Using the records below, output the stretch that opens with the line containing "Image resolution: width=935" and closes with the line containing "Sort by the", exactly and including both lines, with nothing more.

The records >>
■ ■ ■
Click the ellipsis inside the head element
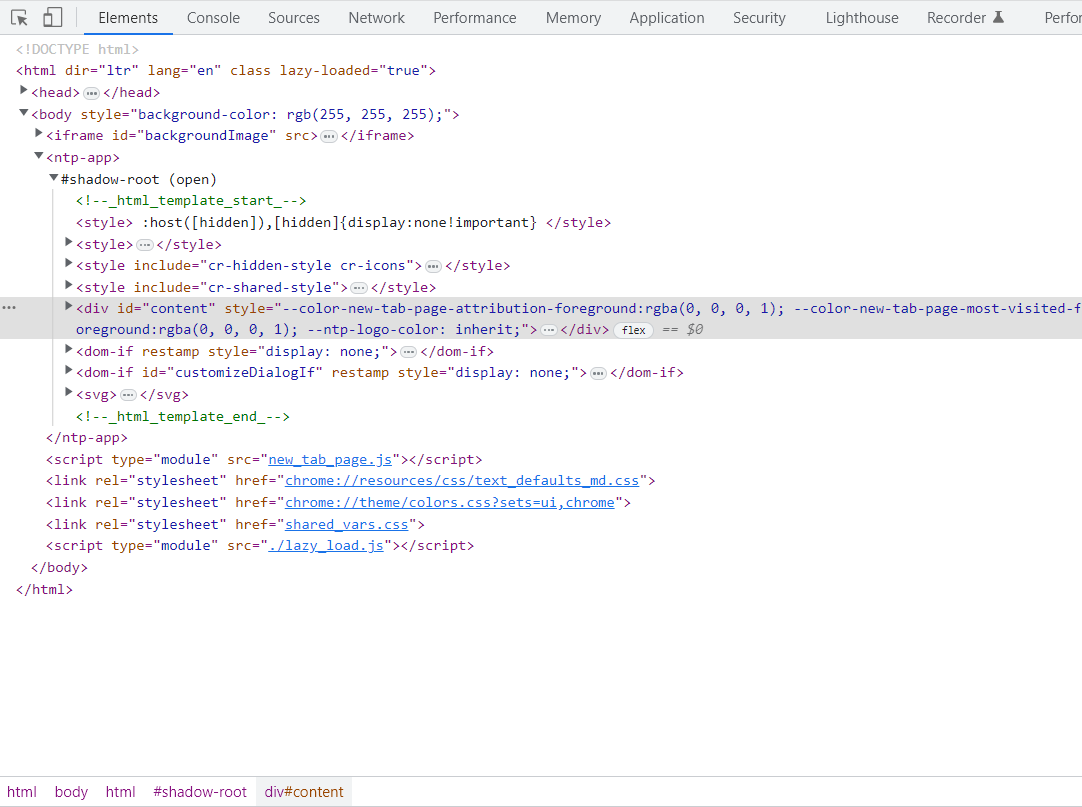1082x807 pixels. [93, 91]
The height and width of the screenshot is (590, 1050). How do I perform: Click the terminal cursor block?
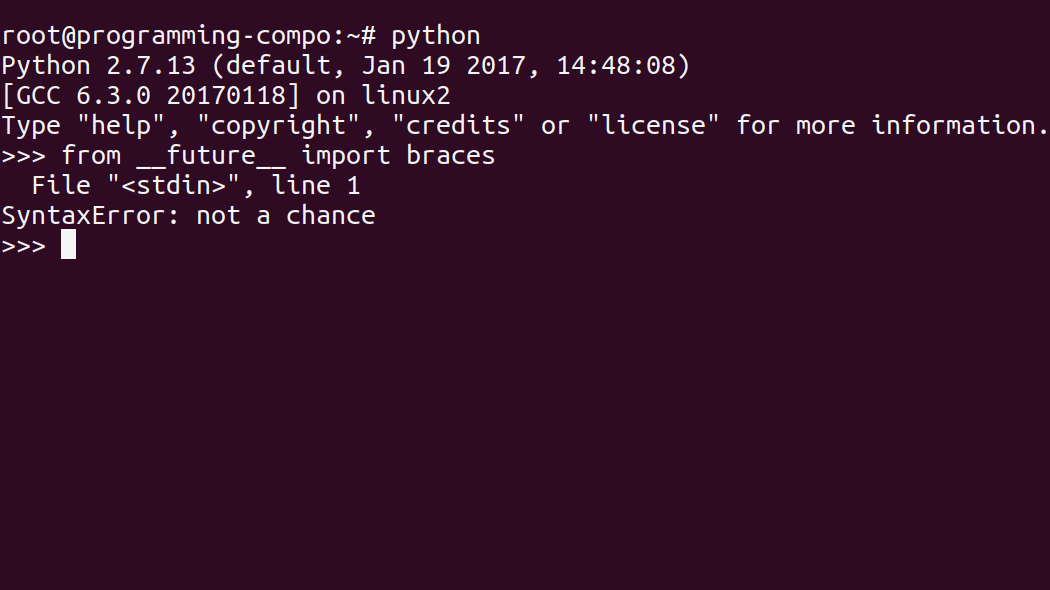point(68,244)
■ ■ ■
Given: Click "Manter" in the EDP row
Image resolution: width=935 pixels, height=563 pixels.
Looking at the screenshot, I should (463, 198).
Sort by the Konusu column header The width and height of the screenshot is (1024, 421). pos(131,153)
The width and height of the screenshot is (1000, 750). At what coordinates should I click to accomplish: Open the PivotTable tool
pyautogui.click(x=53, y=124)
■ ■ ■
Answer to the problem >>
Image resolution: width=935 pixels, height=563 pixels.
Looking at the screenshot, I should (463, 198).
Sort by the Konusu column header The width and height of the screenshot is (1024, 421). pos(131,153)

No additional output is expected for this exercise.